PE5-PPE4-EspG3 trimer structure from mycobacterial ESX-3 secretion system gives insight into cognate substrate recognition by ESX systems

Abstract

Mycobacterium tuberculosis (Mtb) has evolved numerous type VII secretion (ESX) systems to secrete multiple factors important for both growth and virulence across their cell envelope. Three such systems; ESX-1, ESX-3, and ESX-5; have been shown to each secrete a unique set of substrates. A large class of these substrates secreted by these three systems are the PE and PPE families of proteins.

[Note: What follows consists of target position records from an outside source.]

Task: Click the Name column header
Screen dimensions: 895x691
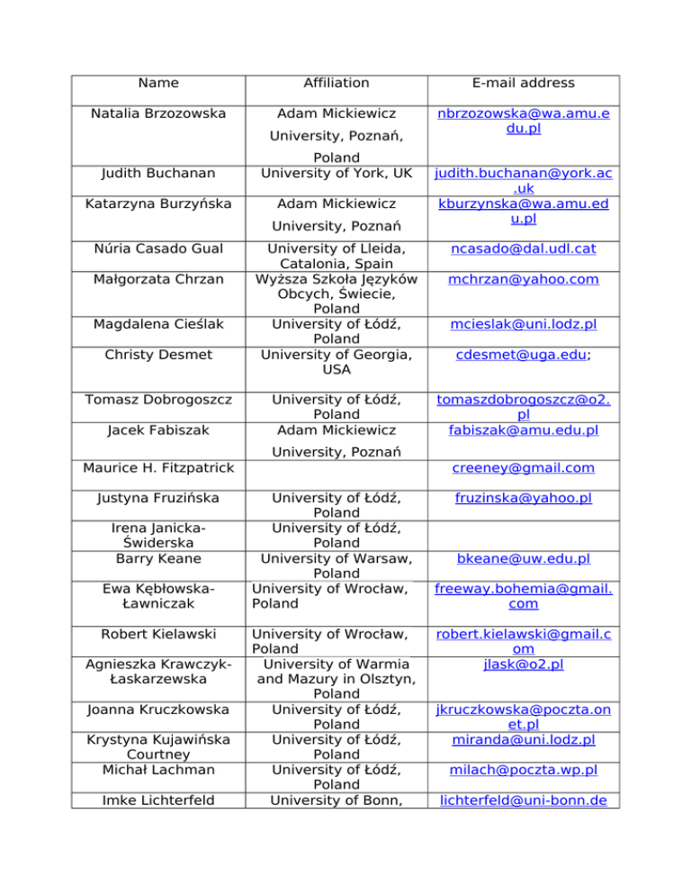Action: (158, 83)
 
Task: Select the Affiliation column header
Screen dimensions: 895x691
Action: (337, 83)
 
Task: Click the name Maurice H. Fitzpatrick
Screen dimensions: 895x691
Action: (158, 468)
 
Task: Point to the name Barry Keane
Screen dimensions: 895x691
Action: (158, 558)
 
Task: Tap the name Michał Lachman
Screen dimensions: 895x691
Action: (158, 773)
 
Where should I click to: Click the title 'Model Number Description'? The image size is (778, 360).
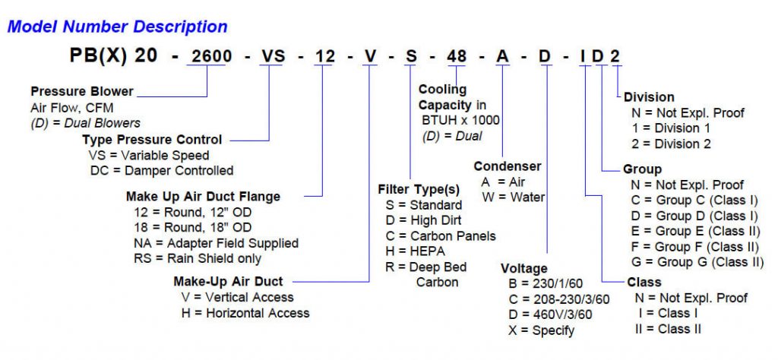tap(117, 27)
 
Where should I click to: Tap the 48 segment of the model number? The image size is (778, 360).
tap(456, 58)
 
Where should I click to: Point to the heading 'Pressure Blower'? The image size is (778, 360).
tap(82, 92)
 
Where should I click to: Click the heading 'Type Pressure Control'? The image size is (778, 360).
tap(152, 140)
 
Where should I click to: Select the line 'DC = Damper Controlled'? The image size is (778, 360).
tap(160, 170)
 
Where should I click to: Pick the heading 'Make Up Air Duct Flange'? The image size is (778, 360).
tap(203, 197)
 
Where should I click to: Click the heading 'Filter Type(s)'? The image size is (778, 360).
tap(419, 189)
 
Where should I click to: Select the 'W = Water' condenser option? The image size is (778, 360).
tap(513, 197)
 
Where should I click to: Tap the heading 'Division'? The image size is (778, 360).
tap(649, 97)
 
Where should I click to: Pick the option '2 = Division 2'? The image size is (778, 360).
tap(672, 143)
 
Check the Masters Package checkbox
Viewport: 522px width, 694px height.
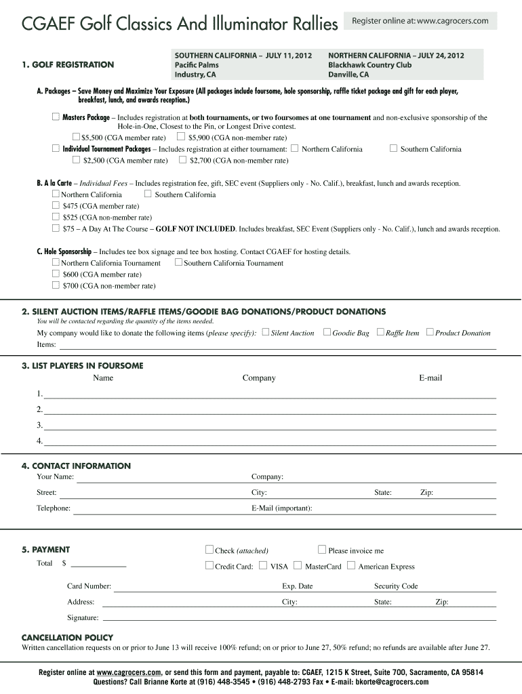tap(56, 117)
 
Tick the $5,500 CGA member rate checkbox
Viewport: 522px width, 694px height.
tap(76, 137)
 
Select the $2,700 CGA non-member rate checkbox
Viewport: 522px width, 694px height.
tap(183, 160)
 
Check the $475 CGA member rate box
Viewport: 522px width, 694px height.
tap(56, 205)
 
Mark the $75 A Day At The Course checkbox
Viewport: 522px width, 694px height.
tap(56, 228)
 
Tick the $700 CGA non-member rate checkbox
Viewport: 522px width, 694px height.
tap(56, 285)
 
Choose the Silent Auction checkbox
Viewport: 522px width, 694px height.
tap(265, 332)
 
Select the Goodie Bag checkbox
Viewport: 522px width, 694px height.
tap(327, 332)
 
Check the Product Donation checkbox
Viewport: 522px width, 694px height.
tap(429, 332)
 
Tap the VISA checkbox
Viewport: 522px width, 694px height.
tap(263, 565)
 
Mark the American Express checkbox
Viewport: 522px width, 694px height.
tap(351, 565)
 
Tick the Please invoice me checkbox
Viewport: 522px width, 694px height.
tap(322, 550)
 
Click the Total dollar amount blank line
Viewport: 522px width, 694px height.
tap(98, 564)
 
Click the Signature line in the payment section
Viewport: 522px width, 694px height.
tap(298, 618)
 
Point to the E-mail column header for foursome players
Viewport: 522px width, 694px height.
tap(430, 377)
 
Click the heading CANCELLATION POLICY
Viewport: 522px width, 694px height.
tap(67, 638)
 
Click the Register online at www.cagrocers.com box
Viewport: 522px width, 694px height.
tap(420, 21)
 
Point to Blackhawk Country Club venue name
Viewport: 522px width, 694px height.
tap(369, 65)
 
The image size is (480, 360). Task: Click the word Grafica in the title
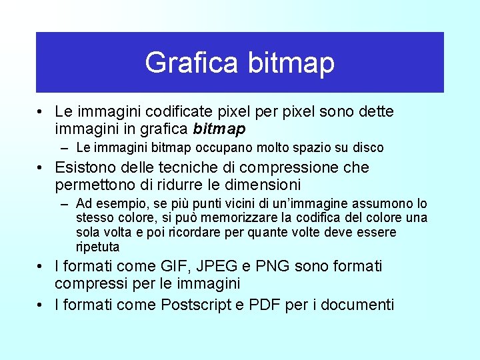pos(191,63)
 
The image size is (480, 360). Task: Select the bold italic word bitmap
pos(219,128)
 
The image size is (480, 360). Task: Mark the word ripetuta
pos(97,247)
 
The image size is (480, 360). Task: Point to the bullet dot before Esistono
pos(41,167)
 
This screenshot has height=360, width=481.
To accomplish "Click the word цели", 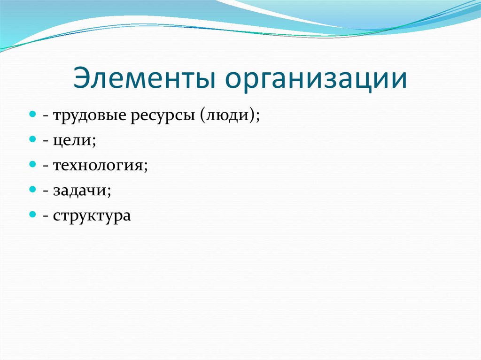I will [74, 141].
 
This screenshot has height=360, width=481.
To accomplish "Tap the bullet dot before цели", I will [32, 140].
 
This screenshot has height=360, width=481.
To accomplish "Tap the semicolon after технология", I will [146, 167].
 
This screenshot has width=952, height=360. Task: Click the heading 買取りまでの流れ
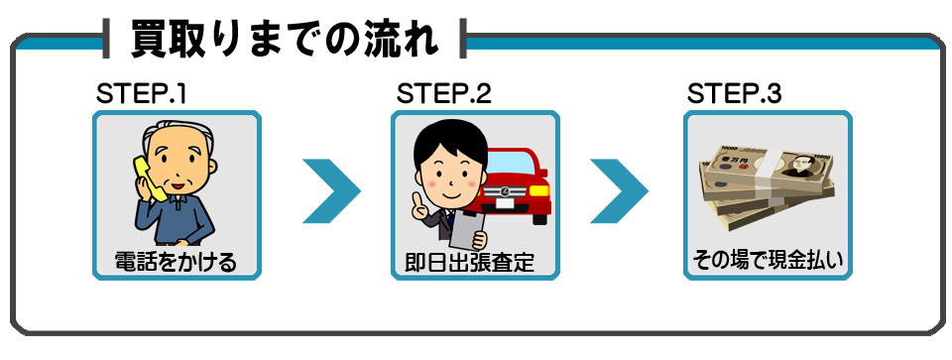(285, 39)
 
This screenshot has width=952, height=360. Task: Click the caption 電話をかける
(176, 263)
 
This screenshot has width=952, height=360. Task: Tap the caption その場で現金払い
(767, 263)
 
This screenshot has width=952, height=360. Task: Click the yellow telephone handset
(146, 179)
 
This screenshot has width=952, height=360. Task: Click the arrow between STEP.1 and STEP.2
(330, 187)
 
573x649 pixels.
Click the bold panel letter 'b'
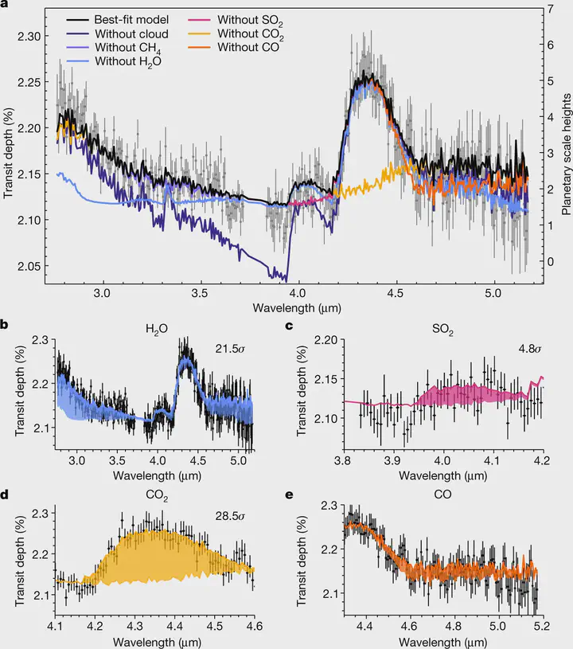click(6, 325)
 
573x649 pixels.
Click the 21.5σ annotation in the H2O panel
click(228, 348)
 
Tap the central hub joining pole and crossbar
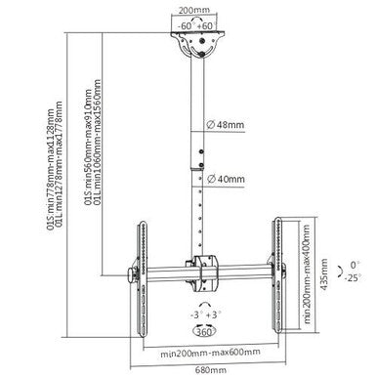point(205,266)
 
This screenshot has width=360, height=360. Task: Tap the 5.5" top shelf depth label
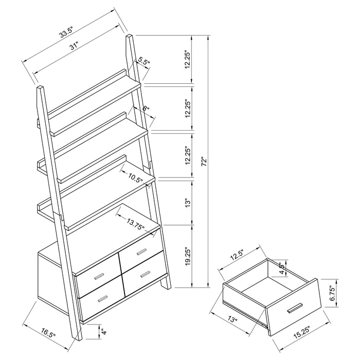(x=143, y=63)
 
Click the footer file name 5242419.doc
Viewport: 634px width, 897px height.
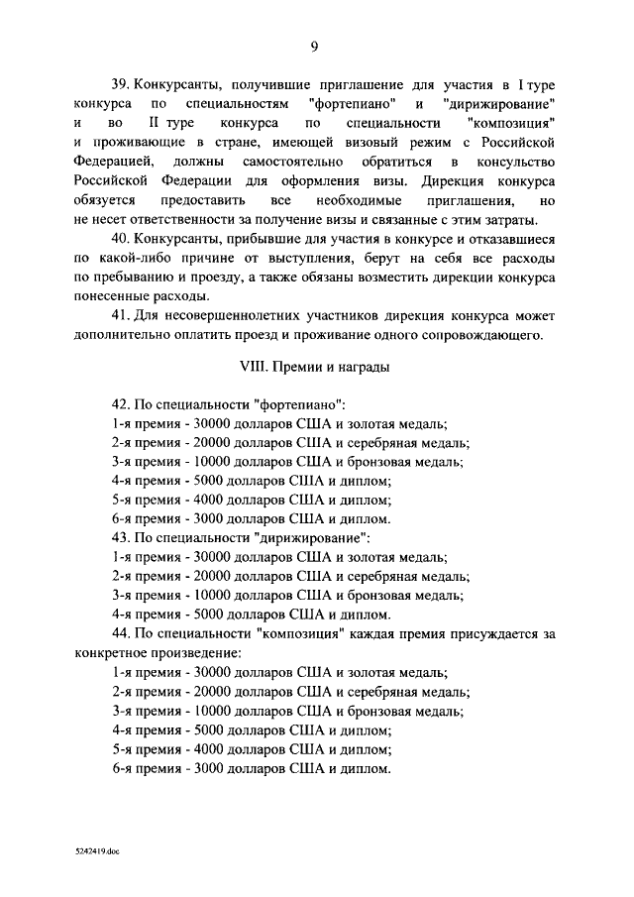click(x=97, y=851)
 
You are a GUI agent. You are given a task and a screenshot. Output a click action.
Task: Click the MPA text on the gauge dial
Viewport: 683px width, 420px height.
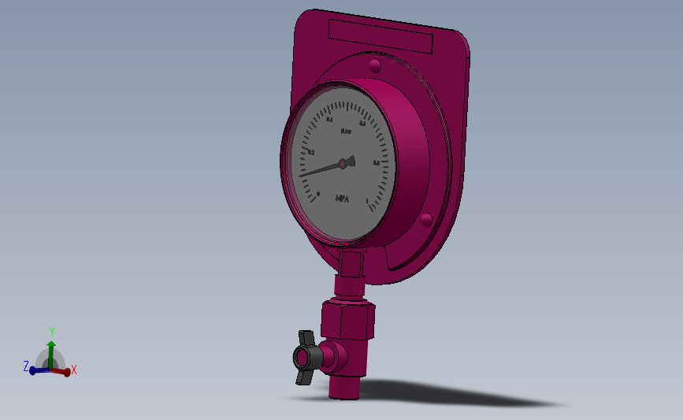(x=343, y=199)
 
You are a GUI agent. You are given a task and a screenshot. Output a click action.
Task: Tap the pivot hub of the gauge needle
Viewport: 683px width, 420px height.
(x=343, y=163)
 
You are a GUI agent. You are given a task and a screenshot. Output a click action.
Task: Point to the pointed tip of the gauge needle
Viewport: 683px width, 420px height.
(x=302, y=175)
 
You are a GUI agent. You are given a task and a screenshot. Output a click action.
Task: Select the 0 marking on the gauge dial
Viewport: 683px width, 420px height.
(x=318, y=193)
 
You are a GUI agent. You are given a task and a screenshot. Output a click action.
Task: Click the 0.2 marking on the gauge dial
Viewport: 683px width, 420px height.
(x=311, y=152)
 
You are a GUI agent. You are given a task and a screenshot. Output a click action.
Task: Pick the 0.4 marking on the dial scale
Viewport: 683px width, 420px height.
(x=329, y=120)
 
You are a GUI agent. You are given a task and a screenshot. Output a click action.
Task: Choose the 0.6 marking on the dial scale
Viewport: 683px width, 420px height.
(x=362, y=123)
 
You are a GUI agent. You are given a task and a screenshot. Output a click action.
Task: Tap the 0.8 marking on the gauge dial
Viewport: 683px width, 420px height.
(x=377, y=163)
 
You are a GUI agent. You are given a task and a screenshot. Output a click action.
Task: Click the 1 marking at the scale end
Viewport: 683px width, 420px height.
(x=368, y=200)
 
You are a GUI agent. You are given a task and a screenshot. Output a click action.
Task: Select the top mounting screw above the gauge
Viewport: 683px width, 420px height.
(x=374, y=65)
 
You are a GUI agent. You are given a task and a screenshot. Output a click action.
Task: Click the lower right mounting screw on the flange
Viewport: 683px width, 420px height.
(x=425, y=218)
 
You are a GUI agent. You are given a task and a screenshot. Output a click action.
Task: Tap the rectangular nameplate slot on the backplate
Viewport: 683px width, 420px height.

Proper secretion of the PE-PPE proteins requires the presence of EspG, with each system encoding its own unique copy. There is no cross-talk between any of the ESX systems and how each EspG is recognizing its subset of PE-PPE proteins is currently unknown. The only current structural characterization of PE-PPE-EspG trimers is from the ESX-5 system. Here we present the crystal structure of the PE5mt-PPE4mt-EspG3mm trimer, from the ESX-3 system. Our trimer reveals that EspG3mm interacts exclusively with PPE4mt in a similar manner to EspG5, shielding the hydrophobic tip of PPE4mt from solvent. The C-terminal helical domain of EspG3mm is dynamic, alternating between an ‘open’ and ‘closed’ form, and this movement is likely functionally relevant in the unloading of PE-PPE heterodimers at the secretion machinery. In contrast to the previously solved ESX-5 trimers, the PE-PPE heterodimer of our ESX-3 trimer is interacting with it’s chaperone at a drastically different angle, and presents different faces of the PPE protein to the chaperone. We conclude that the PPE-EspG interface from each ESX system has a unique shape complementarity that allows each EspG to discriminate amongst non-cognate PE-PPE pairs.